Opinion
Farming For The Wrong Reasons
The word ‘farming’ re
fers to series of activities put in place to grow crops or keep livestock. Its practice is geared towards the provision of food and raw materials.
Many people live by carrying out this activity in subsistent scale while others take it to commercial level. Whether it is practised at a subsistent scale or commercial, the bottom line is that farm produce is never entirely consumed by the farmer, but the extra is sold to earn income with which to satisfy wants other than food.
Apart from using the financial proceeds of farming for self sustenance and development, it also serves for the sustainability of the process itself to avoid its abrupt extinction as it is important to produce the needful to keep farming going.
Although it is difficult to state accurately the origin of farming, it is on record that farming is as old as man. Proponents of this idea however, may have hinged their reason on the imperativeness of food to mankind and since man cannot do without food, then, it must be taken that man must have commenced the satisfaction of his hunger needs as soon as he became human.
Whatever that may mean anyway, the need farming seeks to satisfy in the comity of human beings, has given it a prominent position in the world’s government’s development agenda. Hence, issues of food production are placed on the front burner of every leader’s developmental programme.
This no doubt may give credence to why the United Nations made the eradication of extreme poverty and hunger the number one in the arrangement of their Millennium Development Goals (MDGs). It is expected that while the income that accrues from the sale of farm produce tackles the eradication of poverty, the produce itself takes care of the world’s hunger.
Suffice it, therefore, to say that it amounts to an error to have one go into farming just for the fun of it, a situation that relegates farming to mere ‘hobby,’ as against the serious business posture it had ever assumed.
These ones who trivialise the practice of farming, often viewed as impostors in the farming sub-sector, has well infiltered the system, making it challenging for the government to penetrate the real farmers as partners in progress.
They are the first to get wind of government programmes at boosting food production, they are also the first to explore and exploit it without any intention to utilise it for the purpose it was targeted.
The result is that they smear the image of the real farmers who would always come at last only to be told that Jacob has deceitfully taken Esau’s portion of blessing and tagged ‘unfaithful’ and unserious, who eventually risk getting any assistance any longer for the realisation of the goal of the industry.
A system that allows infiltrators in its operations can never stand. Infiltration perforates original efforts thereby weakening its strongholds and defeating the entire aim of the exercise.

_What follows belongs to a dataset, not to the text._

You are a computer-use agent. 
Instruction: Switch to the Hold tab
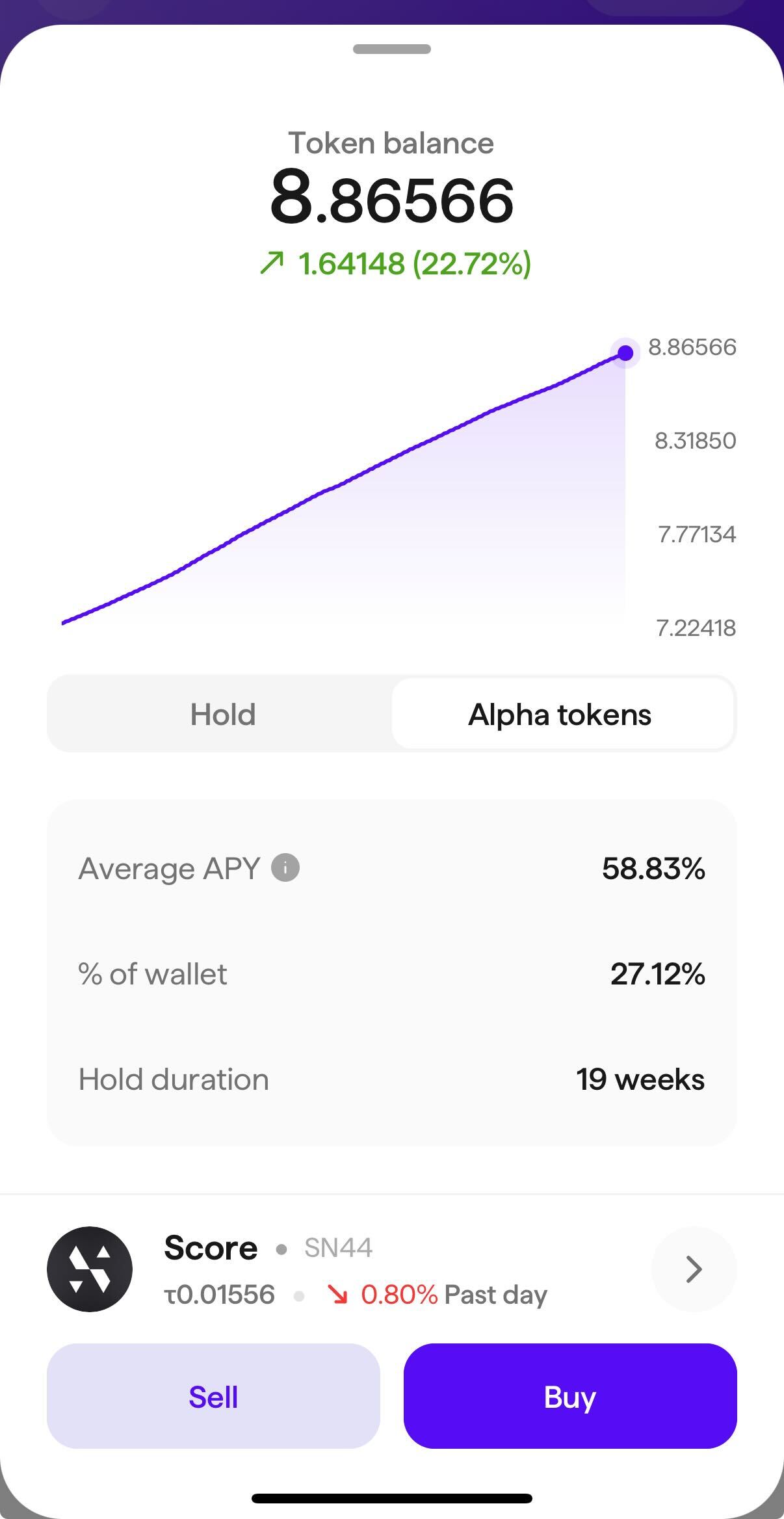[222, 715]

Farmers association in Rivers State has remained a victim of this infiltrating practice for a very long time. This has not just made the association appears non-existent in the eyes of the government. This has excluded it from benefits and assistance from the government as worthy partners in the business of hunger and poverty eradication.
While relatives of farmers in the Northern part of Nigeria supply farmers with relevant information from government and even assist them in accessing assistance from the government, the reverse is the case in Rivers State.

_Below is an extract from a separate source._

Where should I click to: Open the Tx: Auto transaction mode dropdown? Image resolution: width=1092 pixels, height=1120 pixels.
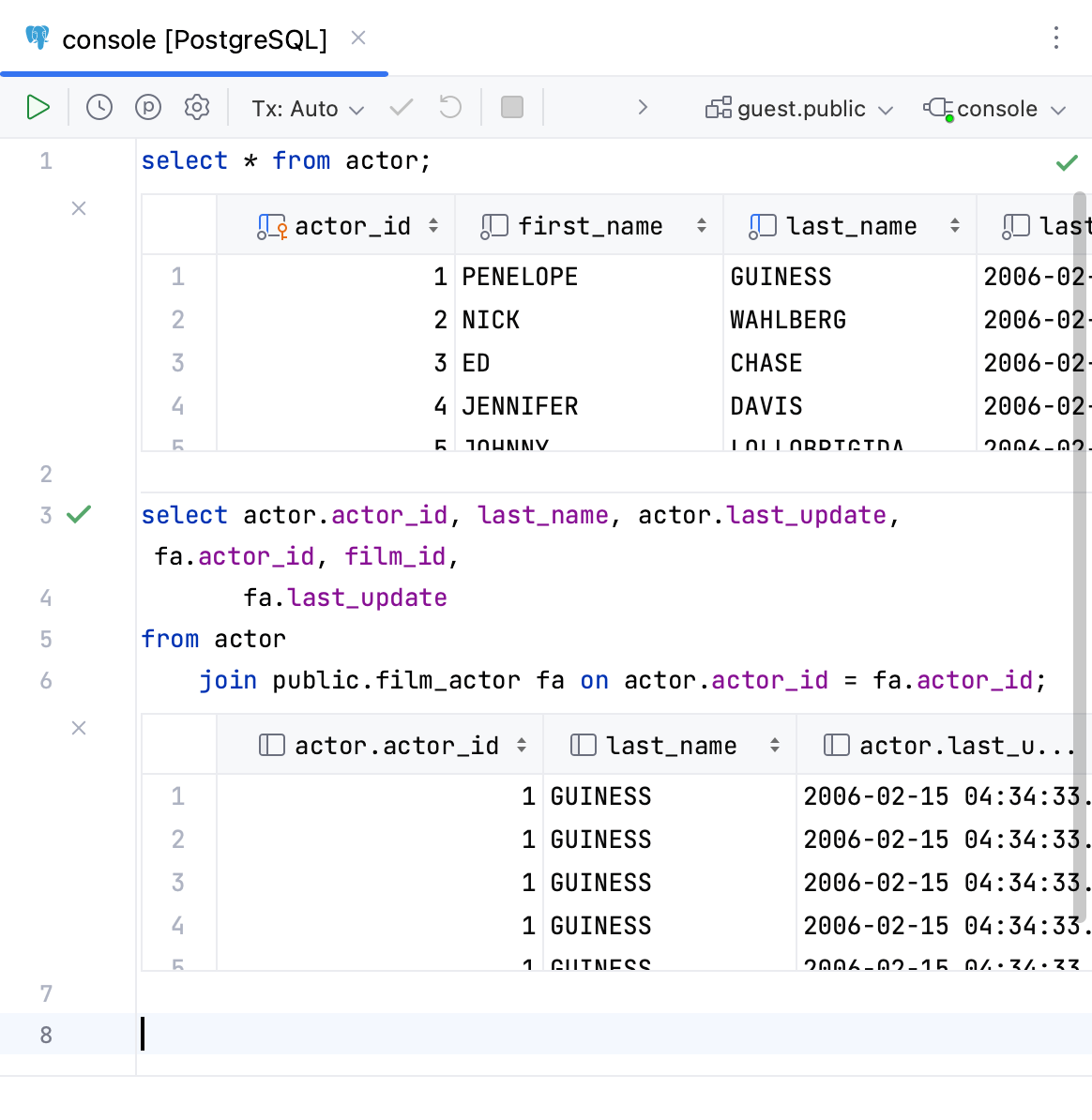pos(307,108)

Those who are close to the corridors of power in Rivers State, rather than get information about better packages for farmers across to the targeted group, treacherously exploit it for their selfish gains.
Otherwise, why should an adhoc body be constituted simply because there is a poverty alleviation package aimed at aiding farmers attain improved productivity? Farming experience in Rivers State has continued to dwindle and suffer stagnation while their Western and Northern counterparts flourish due largely to the quest to go into farming for the wrong reasons.

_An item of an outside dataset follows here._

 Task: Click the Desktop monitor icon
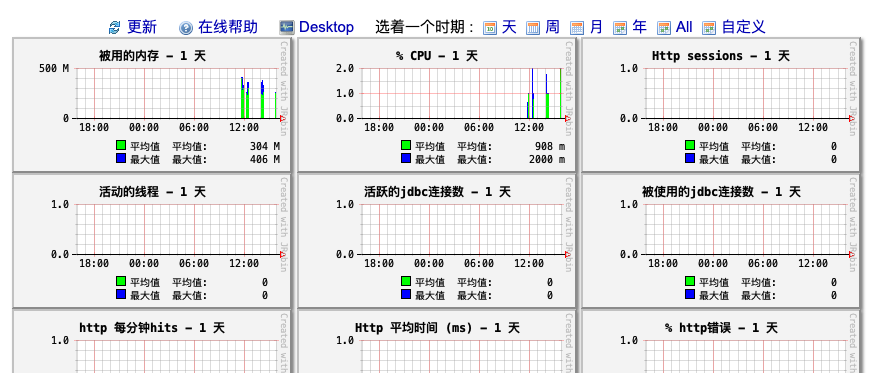(x=287, y=27)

As poultry farmers in Rivers State met last month for their regular monthly meetings, the Manager of the Bank of Agriculture in Port Harcourt, Victoria Idoniji, regretted that farmers in the state are not able to take advantage of the opportunities provided by the government to improve their lots through the different products rolled out by the bank.
The manager blamed this situation on the attitude of some so-called farmers who took loans and refused to repay in time. She called on the executives of the poultry farmers association in the state to be wary of the activities of impostors who pose as farmers to exploit the government.
As the year 2015 winds up, evaluation activities are high in different quarters and countries as to the measure of achievement recorded MDGs. If the Rivers State experience is captured in other States of the federation, then, one will be stating the obvious that much would still be desired.
One way the goal of eradicating extreme poverty and hunger could be actualised would be by checking the activities of impostors so as to ensure that every resource put to realise the goal of agriculture would be optimally utilised for the best result.